(Stored records)

--*--

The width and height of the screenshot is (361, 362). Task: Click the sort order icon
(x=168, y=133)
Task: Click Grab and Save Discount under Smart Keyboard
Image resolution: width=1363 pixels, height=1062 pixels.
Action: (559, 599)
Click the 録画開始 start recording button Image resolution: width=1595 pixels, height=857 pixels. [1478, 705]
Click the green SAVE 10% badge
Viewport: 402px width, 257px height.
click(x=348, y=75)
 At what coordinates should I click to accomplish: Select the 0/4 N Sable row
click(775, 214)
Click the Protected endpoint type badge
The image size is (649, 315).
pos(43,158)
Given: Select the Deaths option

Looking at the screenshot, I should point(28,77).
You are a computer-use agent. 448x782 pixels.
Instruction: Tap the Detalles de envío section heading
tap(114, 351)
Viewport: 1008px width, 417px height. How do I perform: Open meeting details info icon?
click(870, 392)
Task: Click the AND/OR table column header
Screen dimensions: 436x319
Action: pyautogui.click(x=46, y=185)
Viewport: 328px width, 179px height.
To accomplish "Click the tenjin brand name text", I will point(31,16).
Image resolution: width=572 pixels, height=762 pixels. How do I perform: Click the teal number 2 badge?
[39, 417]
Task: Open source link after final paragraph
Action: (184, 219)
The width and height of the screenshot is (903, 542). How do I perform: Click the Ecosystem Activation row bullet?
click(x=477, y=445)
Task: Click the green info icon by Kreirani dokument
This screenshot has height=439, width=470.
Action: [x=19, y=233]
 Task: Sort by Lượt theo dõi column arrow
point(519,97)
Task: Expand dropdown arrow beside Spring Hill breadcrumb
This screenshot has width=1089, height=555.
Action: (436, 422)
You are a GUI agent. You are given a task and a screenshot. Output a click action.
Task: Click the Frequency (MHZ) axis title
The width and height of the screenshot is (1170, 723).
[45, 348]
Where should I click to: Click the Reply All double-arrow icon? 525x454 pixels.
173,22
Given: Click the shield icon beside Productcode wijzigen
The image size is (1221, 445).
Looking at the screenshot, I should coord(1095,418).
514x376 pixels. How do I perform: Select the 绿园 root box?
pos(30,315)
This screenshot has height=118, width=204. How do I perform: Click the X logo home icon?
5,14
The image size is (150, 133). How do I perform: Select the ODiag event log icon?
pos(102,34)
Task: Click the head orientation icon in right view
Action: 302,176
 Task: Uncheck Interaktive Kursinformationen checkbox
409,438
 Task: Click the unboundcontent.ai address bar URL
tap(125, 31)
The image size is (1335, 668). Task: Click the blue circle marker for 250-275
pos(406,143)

--*--

Goal of the exercise
Scan the records for the word "green" and copy every line where it is found.

Completed exercise
Click the green SAVE 10% badge
Task: Click the green info icon by Kreirani dokument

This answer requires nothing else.